■ **Information given**:
-------
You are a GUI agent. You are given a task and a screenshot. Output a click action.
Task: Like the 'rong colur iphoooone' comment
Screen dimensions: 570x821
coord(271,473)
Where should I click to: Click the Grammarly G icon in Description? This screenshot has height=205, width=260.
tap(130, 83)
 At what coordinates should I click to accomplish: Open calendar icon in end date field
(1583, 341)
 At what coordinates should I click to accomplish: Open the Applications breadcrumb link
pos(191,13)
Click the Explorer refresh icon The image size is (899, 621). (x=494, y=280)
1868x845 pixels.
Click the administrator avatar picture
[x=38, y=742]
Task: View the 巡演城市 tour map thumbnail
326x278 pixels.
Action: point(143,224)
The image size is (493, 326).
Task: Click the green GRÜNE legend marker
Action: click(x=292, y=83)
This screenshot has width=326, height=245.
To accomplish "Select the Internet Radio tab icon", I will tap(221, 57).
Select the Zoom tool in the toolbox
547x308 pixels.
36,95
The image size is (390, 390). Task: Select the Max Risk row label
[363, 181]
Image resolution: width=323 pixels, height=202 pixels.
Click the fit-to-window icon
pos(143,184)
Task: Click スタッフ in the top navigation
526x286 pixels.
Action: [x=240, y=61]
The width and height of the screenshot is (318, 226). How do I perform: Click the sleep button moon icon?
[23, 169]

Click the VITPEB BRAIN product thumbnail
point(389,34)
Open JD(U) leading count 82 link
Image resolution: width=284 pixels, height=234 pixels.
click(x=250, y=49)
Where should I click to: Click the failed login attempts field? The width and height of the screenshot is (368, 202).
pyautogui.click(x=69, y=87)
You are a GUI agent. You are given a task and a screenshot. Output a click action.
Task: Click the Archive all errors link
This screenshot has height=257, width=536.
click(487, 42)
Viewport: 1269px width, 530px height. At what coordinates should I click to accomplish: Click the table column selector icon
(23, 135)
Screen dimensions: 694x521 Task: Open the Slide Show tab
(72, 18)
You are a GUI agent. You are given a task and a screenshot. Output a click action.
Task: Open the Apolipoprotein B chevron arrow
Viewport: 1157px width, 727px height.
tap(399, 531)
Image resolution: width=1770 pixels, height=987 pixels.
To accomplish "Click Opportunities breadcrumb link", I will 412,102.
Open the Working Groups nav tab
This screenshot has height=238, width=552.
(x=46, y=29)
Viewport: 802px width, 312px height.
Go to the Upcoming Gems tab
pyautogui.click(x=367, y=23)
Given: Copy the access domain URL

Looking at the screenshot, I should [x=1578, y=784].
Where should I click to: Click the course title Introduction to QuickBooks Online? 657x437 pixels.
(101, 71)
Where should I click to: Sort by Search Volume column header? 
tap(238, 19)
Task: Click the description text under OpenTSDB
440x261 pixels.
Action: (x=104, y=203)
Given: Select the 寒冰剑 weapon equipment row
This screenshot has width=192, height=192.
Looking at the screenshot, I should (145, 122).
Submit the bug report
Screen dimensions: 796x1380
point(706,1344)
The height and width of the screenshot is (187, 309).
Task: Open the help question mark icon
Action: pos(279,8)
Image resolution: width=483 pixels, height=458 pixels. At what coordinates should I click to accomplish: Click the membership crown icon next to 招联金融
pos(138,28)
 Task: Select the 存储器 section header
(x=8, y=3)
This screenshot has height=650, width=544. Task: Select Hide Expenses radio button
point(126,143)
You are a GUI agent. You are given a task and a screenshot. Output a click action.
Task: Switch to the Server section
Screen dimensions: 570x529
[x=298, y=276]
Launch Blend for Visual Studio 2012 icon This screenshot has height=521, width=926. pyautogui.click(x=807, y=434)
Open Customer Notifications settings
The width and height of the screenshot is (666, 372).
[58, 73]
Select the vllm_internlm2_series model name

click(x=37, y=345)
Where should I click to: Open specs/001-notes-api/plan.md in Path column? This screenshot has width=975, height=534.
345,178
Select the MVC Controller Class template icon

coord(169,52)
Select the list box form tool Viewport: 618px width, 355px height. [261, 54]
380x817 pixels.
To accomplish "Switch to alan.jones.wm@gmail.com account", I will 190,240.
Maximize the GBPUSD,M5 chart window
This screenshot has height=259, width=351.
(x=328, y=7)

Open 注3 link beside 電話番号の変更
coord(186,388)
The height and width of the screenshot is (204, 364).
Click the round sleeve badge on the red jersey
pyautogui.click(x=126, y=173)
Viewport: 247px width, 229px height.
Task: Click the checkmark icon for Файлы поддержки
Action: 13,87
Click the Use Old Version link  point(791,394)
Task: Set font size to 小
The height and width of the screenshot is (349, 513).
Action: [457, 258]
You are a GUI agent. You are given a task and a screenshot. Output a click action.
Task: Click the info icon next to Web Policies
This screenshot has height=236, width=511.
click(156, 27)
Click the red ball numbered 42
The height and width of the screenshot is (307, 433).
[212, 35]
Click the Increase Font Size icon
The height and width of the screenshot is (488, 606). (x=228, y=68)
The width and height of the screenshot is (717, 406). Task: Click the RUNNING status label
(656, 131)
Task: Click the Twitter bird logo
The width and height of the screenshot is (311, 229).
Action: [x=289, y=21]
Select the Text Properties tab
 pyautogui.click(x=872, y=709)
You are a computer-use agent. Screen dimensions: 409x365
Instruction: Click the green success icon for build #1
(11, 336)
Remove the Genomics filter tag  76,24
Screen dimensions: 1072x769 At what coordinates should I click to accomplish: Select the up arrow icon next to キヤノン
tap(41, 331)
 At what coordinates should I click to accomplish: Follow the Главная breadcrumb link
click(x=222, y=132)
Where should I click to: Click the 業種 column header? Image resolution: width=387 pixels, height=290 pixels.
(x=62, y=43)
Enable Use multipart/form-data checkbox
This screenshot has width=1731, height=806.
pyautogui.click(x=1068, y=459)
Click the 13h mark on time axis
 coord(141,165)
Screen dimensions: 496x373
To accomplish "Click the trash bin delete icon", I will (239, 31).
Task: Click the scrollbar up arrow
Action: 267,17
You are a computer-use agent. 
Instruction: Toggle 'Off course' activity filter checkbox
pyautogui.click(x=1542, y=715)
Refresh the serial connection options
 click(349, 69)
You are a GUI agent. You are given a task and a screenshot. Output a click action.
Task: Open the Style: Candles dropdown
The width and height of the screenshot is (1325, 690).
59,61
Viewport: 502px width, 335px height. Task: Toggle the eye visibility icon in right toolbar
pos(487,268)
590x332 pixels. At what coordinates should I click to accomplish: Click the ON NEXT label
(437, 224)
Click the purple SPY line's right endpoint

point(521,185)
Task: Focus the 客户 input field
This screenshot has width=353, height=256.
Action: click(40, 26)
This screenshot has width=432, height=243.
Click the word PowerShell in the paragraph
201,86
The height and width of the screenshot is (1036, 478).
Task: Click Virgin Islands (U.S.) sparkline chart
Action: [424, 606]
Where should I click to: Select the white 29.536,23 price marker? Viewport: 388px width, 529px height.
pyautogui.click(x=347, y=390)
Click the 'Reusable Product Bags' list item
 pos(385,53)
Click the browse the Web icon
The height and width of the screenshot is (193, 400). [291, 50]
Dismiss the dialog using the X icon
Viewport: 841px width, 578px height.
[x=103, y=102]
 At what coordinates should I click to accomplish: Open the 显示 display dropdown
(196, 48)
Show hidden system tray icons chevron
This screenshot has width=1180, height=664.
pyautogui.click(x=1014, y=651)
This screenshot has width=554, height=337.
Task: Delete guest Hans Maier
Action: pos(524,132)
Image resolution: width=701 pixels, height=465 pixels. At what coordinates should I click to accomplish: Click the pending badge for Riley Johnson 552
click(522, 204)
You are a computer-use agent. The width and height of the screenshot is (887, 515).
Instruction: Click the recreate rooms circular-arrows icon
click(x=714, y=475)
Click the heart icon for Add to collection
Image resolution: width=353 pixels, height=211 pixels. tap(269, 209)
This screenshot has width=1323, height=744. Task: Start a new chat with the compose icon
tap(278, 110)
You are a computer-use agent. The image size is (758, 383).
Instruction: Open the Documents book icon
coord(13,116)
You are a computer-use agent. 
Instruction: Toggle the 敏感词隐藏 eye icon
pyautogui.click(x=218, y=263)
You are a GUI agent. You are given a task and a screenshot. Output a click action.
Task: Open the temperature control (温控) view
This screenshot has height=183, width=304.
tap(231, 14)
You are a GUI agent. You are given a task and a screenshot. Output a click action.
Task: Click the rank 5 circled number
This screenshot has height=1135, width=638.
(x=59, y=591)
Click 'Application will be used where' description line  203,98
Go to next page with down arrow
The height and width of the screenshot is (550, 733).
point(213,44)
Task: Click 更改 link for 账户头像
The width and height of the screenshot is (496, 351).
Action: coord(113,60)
-------
■ **What you should do**: Among the lines above, which contain the word "computer"? Copy every one.

■ **Output for this task**:
You are a computer-use agent. Screen dimensions: 409x365
You are a computer-use agent. 
You are a computer-use agent. The width and height of the screenshot is (887, 515).
You are a computer-use agent. The image size is (758, 383).
You are a computer-use agent. 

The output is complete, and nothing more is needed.